• **Exercise**
Every record is to be duplicated exactly as it reads, without its images.

[Collected data entries]

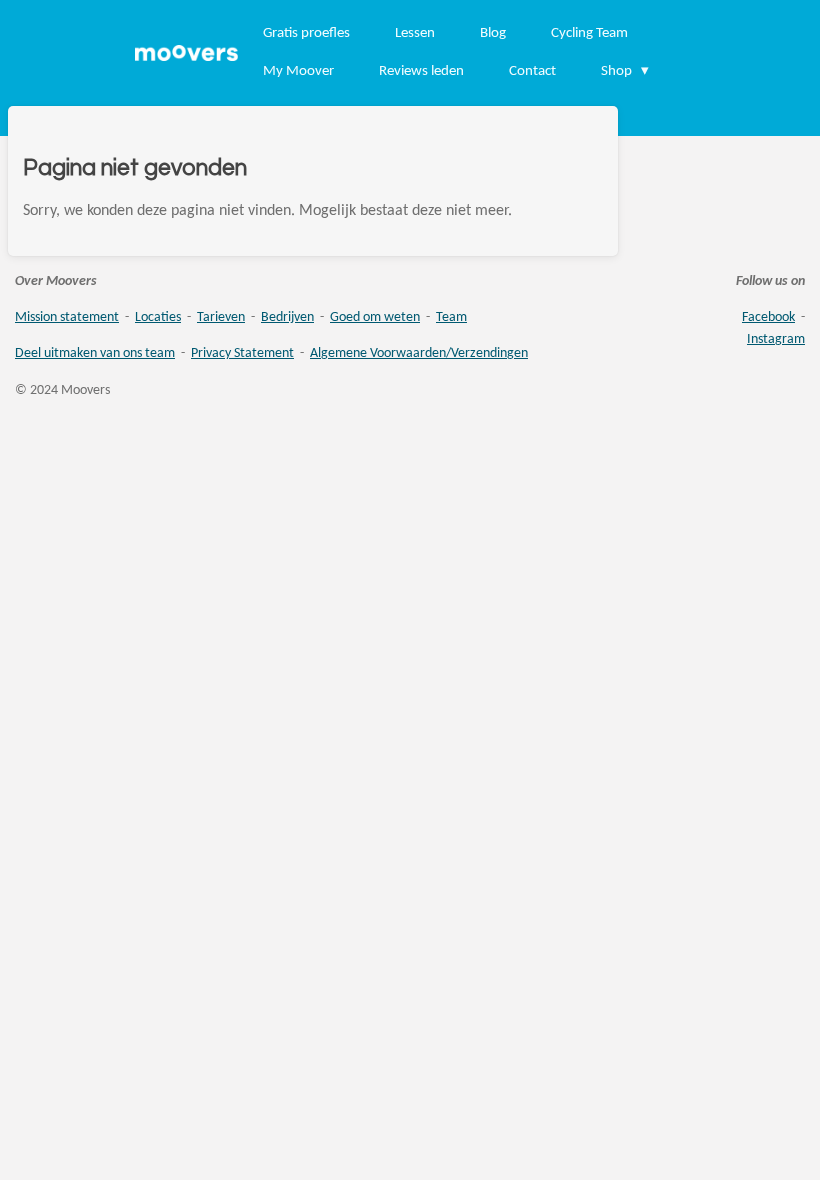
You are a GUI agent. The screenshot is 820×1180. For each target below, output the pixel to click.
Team (451, 317)
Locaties (158, 317)
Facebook (768, 317)
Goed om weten (375, 317)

• **Written answer**
You are a GUI agent. The screenshot is 820×1180. For each target below, output the pixel to click.
Team (451, 317)
Locaties (158, 317)
Facebook (768, 317)
Goed om weten (375, 317)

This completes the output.